It was a no fault divorce, and since we hadn't had any kids yet, it was as easy as a divorce could be. We'd bought a house on Fontaine Road just a year earlier, so there wasn't much equity, but by now the economy was decent and housing prices going up. We got our down payment, plus about $7,000 more, back in the sale price, even after the commission and fees.
Donna and I didn't say much to each other; everything we'd needed to say had been said, loudly, already. I had just finished going through the kitchen cabinets when Donna walked in and threw something on the table. "Do you want this?" she asked.
Damn it, it was a picture album. Not a wedding photo album, since we'd simply been married by a judge. Sadly enough, he was the same judge who signed our divorce decree, though he gave no sign that he recognized us. But there were photos from parties, from playing around on the weekends and summer vacations, and from a ski trip to the Poconos one year.
"You can keep it," I said. Like, what was the point, anyway?
"We did have some good times," she said.
"Yeah, we did," I replied, before anger got the better of me. "At least, until you fucked everything up."
Donna just stood there, staring at me. "Do you really hate me that much?" she finally got out.
"You fucked up everything, Donna,
everything!
" Anger was starting to boil up inside of me.

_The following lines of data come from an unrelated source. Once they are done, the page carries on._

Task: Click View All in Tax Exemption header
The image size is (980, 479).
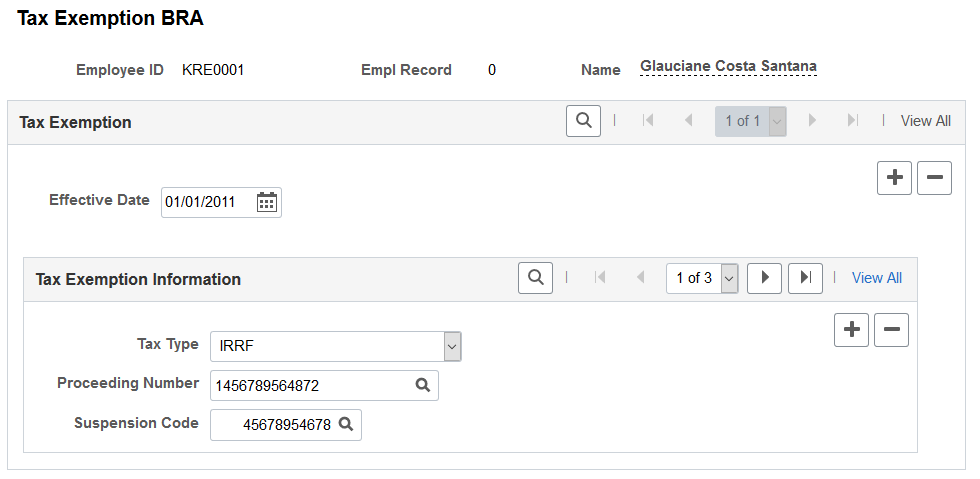Action: coord(926,121)
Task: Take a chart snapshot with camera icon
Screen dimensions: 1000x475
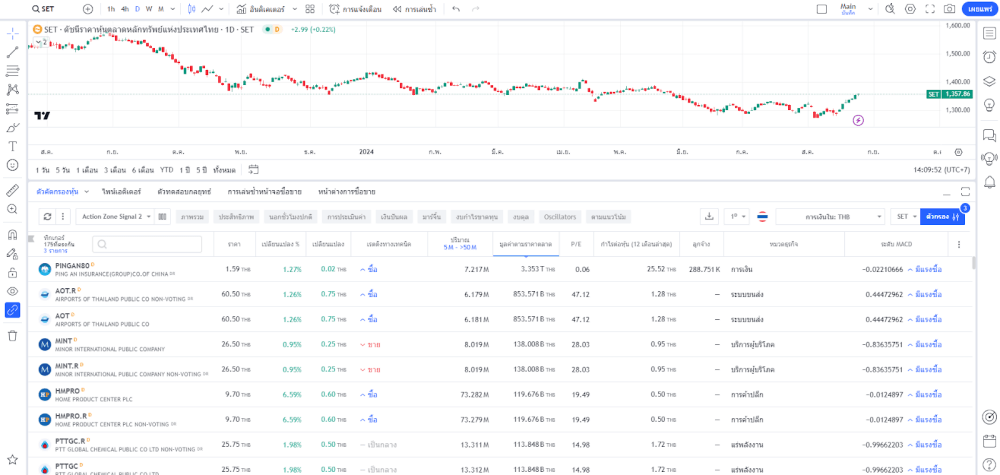Action: click(x=949, y=9)
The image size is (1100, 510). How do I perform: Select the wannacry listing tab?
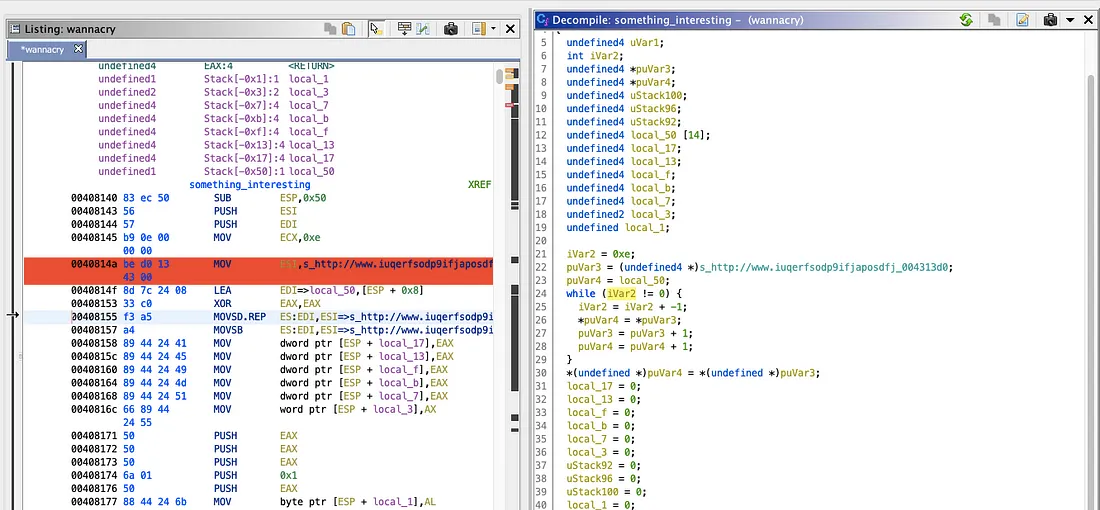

She moved into her typical defensive mode, hands on her hips, left leg cocked out to one side. "It's not like you were Mr Perfect, you know."
"Maybe I wasn't, but I didn't screw around on you."
"Oh, grow the fuck up, John, it was just a little fun on the side. You didn't have to go all macho and torpedo everything over it."
Yeah, I had gone all macho, and tried to beat the shit out of her boyfriend, but we were in public, and were quickly separated, the fight coming to no resolution. He was bigger than me, so there was at least the possibility that I might not have won that fight anyway.
But, yeah, he won in the end: he had Donna, and I mean really had her: they were shacked up together now.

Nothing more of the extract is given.